⟨

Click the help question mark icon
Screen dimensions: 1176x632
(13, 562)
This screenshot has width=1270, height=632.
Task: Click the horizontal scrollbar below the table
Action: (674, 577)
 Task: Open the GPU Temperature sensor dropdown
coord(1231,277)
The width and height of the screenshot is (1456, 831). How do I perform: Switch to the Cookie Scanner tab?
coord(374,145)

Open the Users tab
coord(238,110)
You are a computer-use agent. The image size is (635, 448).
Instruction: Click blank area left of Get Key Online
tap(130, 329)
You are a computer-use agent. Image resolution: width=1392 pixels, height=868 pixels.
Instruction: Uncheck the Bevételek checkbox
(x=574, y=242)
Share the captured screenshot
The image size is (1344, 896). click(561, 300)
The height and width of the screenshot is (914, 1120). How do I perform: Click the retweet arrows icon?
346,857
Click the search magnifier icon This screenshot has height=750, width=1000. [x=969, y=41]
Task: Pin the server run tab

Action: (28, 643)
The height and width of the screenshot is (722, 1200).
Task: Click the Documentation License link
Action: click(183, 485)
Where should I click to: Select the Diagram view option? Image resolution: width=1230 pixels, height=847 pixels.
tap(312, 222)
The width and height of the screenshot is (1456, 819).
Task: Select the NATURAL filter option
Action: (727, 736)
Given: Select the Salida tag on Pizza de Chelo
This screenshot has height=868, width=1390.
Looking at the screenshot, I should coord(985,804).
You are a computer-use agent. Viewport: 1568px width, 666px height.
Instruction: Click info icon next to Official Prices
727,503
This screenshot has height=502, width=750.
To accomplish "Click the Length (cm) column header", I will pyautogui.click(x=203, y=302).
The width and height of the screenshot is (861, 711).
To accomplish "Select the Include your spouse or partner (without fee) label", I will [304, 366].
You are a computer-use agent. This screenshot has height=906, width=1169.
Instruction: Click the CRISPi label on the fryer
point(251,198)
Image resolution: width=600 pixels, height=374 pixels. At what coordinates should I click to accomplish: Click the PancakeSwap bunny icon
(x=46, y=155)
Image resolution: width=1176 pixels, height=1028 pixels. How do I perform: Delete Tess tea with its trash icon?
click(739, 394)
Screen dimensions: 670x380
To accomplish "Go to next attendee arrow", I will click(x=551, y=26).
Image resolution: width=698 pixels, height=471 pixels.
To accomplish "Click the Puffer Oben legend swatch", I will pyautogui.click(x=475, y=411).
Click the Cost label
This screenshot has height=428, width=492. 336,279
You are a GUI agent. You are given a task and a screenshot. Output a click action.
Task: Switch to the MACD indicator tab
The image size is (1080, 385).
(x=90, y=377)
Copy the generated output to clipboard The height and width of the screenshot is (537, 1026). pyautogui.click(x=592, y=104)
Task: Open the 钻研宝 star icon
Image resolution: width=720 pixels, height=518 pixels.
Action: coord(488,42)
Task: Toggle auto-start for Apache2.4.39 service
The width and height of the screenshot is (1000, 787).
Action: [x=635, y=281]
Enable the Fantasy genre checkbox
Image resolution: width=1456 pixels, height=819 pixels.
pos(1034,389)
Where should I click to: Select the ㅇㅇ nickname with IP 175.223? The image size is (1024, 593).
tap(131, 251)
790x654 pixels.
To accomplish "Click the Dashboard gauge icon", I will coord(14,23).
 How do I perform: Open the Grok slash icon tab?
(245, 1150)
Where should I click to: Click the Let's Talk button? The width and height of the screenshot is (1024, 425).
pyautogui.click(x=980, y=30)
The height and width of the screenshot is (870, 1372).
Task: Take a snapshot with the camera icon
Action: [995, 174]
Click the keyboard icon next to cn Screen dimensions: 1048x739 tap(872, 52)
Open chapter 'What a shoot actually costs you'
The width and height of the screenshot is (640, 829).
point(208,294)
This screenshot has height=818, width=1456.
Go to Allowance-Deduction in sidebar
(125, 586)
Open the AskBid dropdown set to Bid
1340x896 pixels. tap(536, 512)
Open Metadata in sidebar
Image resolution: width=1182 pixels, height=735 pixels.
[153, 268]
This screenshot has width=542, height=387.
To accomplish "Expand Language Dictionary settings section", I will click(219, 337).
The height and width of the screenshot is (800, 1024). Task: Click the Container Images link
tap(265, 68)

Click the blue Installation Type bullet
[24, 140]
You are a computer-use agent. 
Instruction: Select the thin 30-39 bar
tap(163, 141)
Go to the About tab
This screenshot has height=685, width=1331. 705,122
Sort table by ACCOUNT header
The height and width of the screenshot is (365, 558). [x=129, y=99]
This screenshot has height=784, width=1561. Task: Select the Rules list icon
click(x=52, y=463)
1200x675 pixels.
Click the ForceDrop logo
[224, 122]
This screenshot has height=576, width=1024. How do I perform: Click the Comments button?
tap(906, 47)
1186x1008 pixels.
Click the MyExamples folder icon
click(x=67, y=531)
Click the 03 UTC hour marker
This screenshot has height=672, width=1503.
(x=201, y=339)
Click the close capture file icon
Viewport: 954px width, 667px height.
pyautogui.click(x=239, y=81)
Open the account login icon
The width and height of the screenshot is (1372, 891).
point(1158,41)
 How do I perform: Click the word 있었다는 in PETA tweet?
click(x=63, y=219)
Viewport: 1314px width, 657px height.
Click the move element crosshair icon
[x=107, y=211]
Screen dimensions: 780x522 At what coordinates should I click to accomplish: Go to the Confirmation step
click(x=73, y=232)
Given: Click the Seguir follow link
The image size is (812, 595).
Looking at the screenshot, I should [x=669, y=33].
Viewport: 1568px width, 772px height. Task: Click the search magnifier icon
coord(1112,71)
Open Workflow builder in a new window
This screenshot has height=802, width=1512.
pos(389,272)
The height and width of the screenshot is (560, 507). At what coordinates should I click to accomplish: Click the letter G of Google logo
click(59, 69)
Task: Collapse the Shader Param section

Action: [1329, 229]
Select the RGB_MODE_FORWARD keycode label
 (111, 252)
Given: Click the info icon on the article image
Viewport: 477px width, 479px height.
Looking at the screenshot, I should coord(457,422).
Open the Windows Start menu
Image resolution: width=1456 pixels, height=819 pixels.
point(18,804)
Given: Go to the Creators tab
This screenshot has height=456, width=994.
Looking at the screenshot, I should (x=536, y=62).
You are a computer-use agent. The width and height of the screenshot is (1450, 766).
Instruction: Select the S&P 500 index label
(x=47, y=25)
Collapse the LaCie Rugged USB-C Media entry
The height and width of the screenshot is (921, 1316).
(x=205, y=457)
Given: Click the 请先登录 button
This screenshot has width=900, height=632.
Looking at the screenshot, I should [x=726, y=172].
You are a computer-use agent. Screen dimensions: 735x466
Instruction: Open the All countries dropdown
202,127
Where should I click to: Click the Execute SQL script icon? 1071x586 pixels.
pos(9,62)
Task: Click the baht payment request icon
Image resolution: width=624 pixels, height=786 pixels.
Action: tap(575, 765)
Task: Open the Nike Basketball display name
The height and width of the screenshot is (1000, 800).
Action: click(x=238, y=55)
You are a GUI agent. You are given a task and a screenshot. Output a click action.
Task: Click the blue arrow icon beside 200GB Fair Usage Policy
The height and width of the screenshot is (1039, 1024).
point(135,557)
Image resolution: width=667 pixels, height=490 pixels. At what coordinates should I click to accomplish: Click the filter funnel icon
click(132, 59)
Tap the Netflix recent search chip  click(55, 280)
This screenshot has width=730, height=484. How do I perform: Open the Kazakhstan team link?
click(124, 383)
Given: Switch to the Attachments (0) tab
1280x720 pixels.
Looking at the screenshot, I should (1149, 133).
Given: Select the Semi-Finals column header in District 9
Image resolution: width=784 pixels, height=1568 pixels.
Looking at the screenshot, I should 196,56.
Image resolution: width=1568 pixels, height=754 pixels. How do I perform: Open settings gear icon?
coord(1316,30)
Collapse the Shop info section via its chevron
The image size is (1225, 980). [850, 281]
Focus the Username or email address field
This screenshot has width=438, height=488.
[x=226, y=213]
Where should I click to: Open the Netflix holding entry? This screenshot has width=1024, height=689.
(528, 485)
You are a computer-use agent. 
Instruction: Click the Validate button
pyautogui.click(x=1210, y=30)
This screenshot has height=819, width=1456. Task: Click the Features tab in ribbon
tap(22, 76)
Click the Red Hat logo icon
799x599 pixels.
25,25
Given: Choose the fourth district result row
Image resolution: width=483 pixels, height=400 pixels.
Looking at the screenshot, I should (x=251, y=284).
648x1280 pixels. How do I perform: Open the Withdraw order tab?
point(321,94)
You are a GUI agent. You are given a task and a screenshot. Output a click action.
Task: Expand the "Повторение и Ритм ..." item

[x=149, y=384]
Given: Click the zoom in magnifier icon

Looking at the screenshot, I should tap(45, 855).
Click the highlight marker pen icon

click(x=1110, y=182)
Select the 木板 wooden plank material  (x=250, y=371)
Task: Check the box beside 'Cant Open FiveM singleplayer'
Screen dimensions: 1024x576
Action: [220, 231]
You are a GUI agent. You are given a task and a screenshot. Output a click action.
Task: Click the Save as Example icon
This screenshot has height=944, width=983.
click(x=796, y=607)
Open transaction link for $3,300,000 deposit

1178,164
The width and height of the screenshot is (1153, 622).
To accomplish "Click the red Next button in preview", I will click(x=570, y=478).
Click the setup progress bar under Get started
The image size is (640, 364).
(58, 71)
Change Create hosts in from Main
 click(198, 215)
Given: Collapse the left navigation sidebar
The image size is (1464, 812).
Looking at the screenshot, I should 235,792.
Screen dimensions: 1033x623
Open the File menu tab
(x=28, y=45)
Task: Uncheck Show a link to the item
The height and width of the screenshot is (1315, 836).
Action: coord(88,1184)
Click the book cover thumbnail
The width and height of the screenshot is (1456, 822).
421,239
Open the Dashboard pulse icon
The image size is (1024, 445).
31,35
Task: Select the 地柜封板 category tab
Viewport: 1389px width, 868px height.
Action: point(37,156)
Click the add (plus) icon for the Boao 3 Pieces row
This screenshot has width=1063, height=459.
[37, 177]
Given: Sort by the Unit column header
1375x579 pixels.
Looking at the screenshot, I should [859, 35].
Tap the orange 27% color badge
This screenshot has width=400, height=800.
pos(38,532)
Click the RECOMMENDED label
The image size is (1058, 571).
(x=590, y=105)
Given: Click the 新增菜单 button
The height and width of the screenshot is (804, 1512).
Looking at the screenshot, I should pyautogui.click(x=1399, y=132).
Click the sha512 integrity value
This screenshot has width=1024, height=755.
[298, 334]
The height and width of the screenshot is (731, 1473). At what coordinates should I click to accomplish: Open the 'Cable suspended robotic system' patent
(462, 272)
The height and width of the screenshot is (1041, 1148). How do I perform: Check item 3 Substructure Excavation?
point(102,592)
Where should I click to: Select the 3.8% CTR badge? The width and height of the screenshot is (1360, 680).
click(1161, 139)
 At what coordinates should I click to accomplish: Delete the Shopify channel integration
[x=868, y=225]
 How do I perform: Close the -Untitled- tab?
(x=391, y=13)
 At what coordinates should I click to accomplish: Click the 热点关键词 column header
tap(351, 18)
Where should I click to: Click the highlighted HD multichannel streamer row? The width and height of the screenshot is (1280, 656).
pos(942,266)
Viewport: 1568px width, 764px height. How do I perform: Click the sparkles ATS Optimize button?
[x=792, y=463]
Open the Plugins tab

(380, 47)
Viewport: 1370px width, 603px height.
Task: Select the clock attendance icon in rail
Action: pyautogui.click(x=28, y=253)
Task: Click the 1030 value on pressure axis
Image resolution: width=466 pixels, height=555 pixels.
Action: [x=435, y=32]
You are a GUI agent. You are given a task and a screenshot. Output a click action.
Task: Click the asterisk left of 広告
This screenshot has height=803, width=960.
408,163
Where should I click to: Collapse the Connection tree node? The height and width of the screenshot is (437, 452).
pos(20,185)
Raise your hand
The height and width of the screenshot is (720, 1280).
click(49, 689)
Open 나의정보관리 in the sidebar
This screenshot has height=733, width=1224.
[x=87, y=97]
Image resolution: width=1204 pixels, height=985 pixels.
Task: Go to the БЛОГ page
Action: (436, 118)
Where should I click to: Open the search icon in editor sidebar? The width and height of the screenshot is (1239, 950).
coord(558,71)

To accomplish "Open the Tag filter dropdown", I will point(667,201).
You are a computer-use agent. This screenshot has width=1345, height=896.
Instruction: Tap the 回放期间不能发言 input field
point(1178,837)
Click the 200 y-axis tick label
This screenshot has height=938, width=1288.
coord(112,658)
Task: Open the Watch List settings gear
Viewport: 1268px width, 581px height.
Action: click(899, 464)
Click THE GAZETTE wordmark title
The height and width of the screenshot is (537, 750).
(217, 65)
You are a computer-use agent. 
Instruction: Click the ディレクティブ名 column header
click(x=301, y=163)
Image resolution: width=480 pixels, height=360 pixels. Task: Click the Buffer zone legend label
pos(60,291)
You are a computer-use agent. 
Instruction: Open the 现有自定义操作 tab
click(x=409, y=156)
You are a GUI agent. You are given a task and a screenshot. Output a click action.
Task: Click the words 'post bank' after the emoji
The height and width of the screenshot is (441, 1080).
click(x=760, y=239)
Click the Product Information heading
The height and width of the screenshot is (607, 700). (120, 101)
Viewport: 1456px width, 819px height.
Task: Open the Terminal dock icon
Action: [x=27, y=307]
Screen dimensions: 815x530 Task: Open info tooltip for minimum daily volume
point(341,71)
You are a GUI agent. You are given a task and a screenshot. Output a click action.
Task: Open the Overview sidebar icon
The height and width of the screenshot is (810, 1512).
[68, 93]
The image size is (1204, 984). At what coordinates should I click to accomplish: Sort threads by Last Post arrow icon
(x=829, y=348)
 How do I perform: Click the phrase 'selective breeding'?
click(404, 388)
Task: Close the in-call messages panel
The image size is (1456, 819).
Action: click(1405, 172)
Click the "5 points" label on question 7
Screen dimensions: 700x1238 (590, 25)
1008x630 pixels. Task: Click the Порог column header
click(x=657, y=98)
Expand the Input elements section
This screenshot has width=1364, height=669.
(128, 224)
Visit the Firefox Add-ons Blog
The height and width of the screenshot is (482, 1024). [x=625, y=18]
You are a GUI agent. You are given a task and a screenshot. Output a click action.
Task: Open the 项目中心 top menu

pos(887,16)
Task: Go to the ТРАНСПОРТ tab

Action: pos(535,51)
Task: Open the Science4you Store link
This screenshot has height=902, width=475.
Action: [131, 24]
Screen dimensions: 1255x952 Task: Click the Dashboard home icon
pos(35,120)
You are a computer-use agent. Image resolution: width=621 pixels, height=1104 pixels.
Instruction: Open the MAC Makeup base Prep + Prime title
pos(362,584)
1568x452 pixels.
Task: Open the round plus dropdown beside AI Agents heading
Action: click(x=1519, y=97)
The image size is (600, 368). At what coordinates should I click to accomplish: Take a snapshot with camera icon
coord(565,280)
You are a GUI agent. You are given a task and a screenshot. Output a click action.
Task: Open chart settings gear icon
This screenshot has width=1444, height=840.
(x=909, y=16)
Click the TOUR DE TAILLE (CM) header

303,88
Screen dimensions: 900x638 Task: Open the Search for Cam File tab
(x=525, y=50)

⟩

WORK TO DO
Please transcribe the lines from the one containing "This screenshot has height=502, width=750." through the one containing "(x=46, y=155)", both included, reproducing each character without alteration.

OUTPUT
This screenshot has height=502, width=750.
To accomplish "Click the Length (cm) column header", I will pyautogui.click(x=203, y=302).
The width and height of the screenshot is (861, 711).
To accomplish "Select the Include your spouse or partner (without fee) label", I will [304, 366].
You are a computer-use agent. This screenshot has height=906, width=1169.
Instruction: Click the CRISPi label on the fryer
point(251,198)
Image resolution: width=600 pixels, height=374 pixels. At what coordinates should I click to accomplish: Click the PancakeSwap bunny icon
(x=46, y=155)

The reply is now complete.